##### Extract to read #####

The science is about liberating your creative “right brain” whilst preventing your logical “left brain” from getting in the way. If you master that, you will be able to become far more creative in a fraction of the time, solve insurmountable problems and make clearer decisions. It is amazingly powerful – but rarely used. Why? Because people think it is too good to be true. Well I’ve used it on and off for years, and it is easy and stunningly effective and it just plain works. Have a go!
The approach is sometimes called Two Minute Thinking, and is in part derived from work by Ken Hudson and his book “the Ideas Accelerator”. It works like this.
1. Clearly define the challenge/issue/problem you want to get ideas for
2. Get someone to time two minutes and to write down all the ideas you come up with – without challenge or question
3. Get them to be fierce and pushy so that you feel the pressure of that 120 seconds. But not to judge, just to hassle you and stop you going off into detail
4. Then start the timer and shout out as many ideas as you can in the time
5. At the end, review them and decide which are useful and worthy of development
It’s that easy. Try it! Pick something easy as a trial – where to go on holiday, or what you could get your partner for a birthday present.

##### Information shown #####

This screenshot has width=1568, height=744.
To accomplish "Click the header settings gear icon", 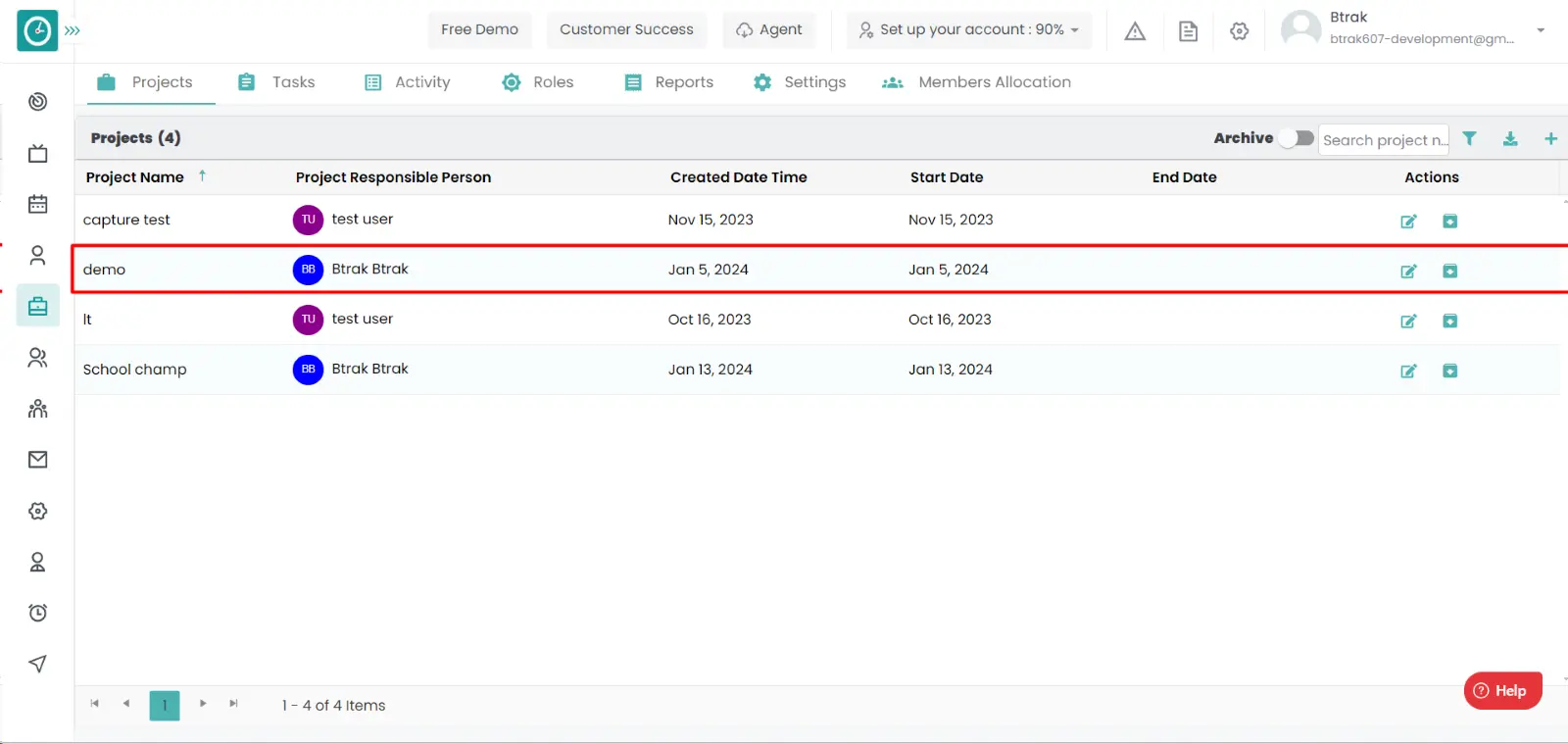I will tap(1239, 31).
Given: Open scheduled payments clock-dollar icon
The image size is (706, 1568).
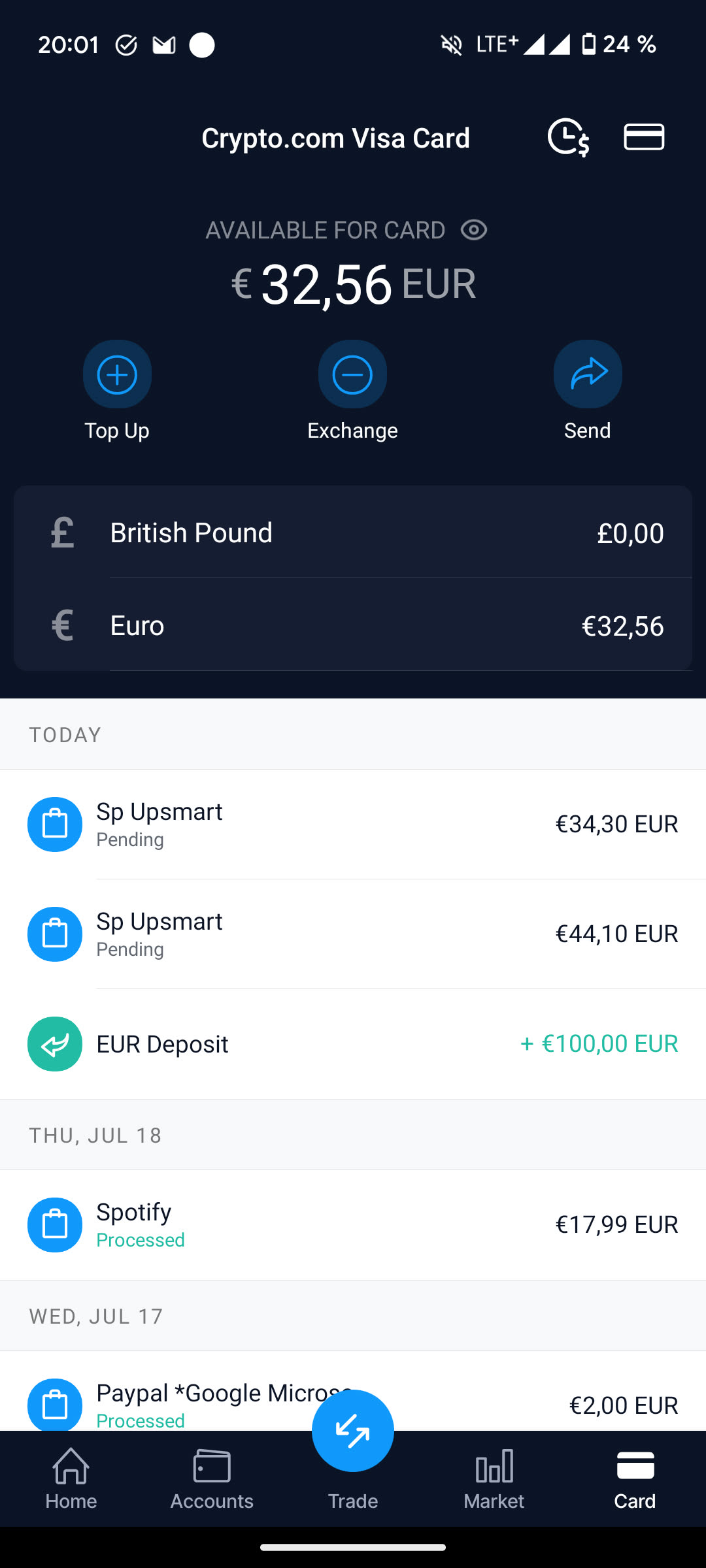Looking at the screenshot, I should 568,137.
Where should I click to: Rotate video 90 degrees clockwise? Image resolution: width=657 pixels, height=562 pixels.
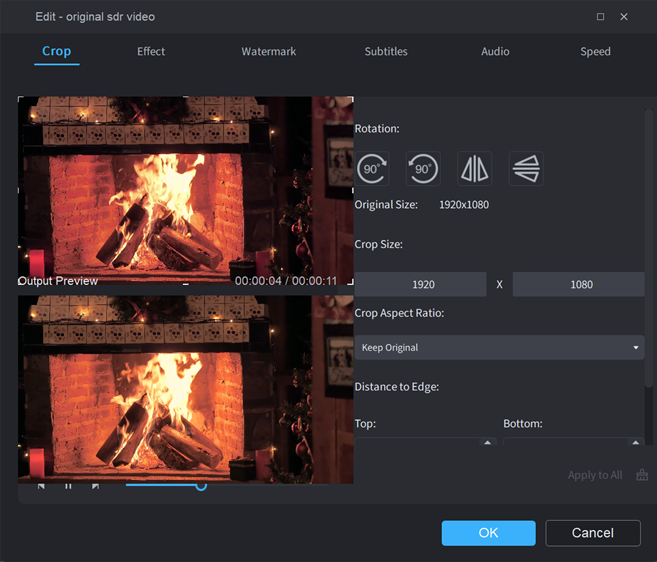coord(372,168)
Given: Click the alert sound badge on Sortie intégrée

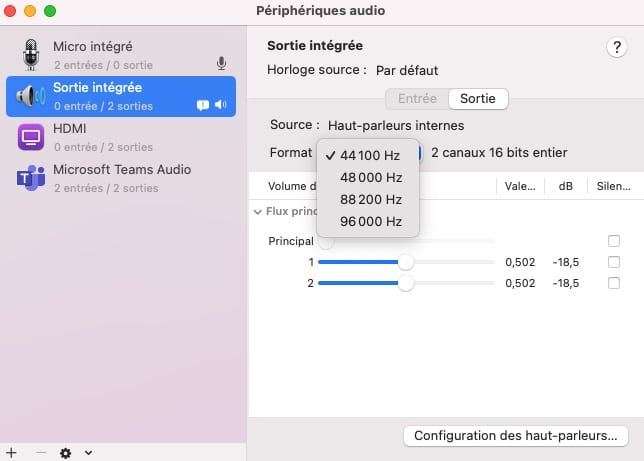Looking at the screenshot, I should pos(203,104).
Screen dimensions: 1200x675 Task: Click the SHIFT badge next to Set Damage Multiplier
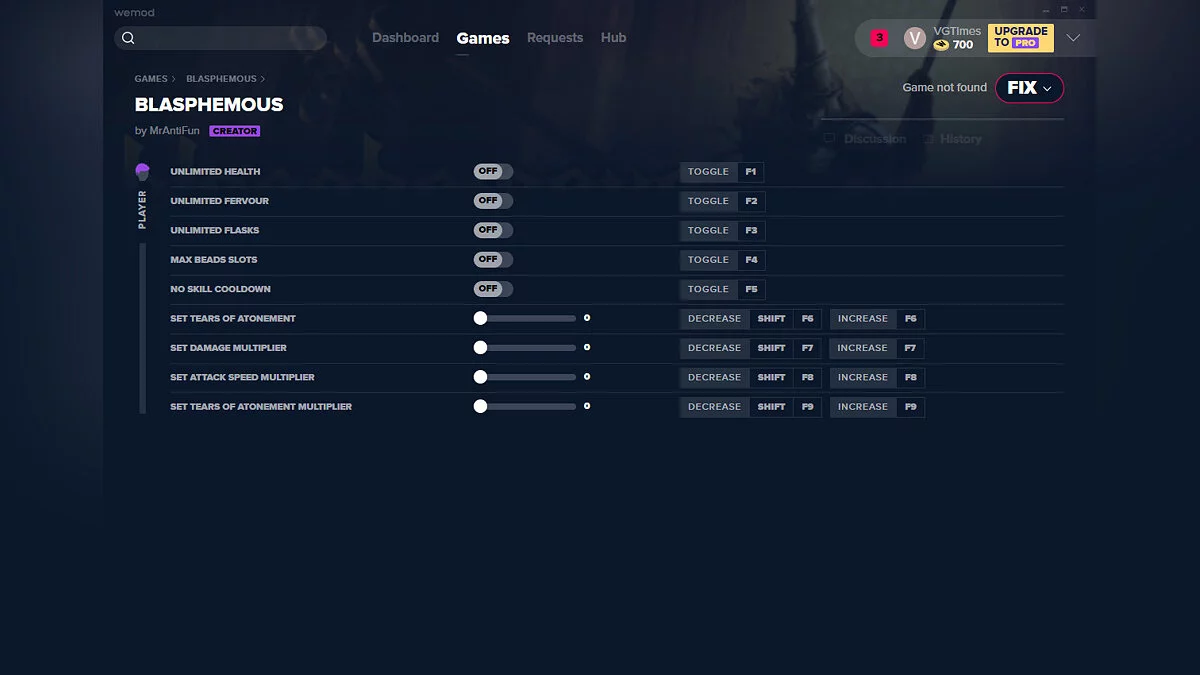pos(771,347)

#####

▸ **Problems to work on**:
1 – Please answer these from the text on Two Minute Thinking:
(a) Whose work and which book is the approach partly derived from?
(b) For how many seconds should you feel the pressure?
(c) What two easy topics are suggested for a trial?
2 – Extend the piece on Two Minute Thinking with a few more paragraphs that follow on from its last sentence.

▸ **Expected results**:
1 –
(a) Ken Hudson and his book "the Ideas Accelerator"
(b) 120 seconds
(c) Where to go on holiday, and what you could get your partner for a birthday present

2 –
So why isn’t this more widely used? Well, simply because it SO effective and SO different. We have been programmed to have three-hour sessions, with white boards, pens, coffee, creative tricks using dictionaries and random ideas, and so on. Doing that in two minutes? Well, it’s not proper, it’s… well, cheating. Isn’t it? No, of course not. But you might feel embarrassed to have brought people together and booked that room for the day, to find you’ve come up with great ideas by 9.30.
How does it work? Well it overcomes all the self-talk that happens in slower think-tank sessions. We’ve all experienced these sessions: you might have an idea, but then you doubt if it will work, or it might make you look silly, or someone else will probably say it better, or you want to ponder on it and see how discussions go… and so on. The two-minute thinking approach powers straight through all that. Your “logical left” brain won’t be able to keep up or protect you in the way it feels it should (“Chimp Paradox” ideas), and yes, you will come out with some right drivel. But you will also come up with some real diamonds – diamonds that a slower constrained mind might never allow to surface.
JUST TRY IT! Two-minutes – that’s it. Less than it takes to make a cup of tea or log back on to Facebook.
Some hints and tips:
I’ve found it works best with one recorder and just one or two people generating ideas
Do not develop or refine or review the idea until afterwards – keep the pressure on for those two minutes for more ideas. Push, push, push!
My experience is that people generate 9 ideas on average (but I’ve seen 2-15), and of those, 1-2 will be great – and ones you might never have come up with otherwise. And 1-2 will be laughable…
Let me know how you get on!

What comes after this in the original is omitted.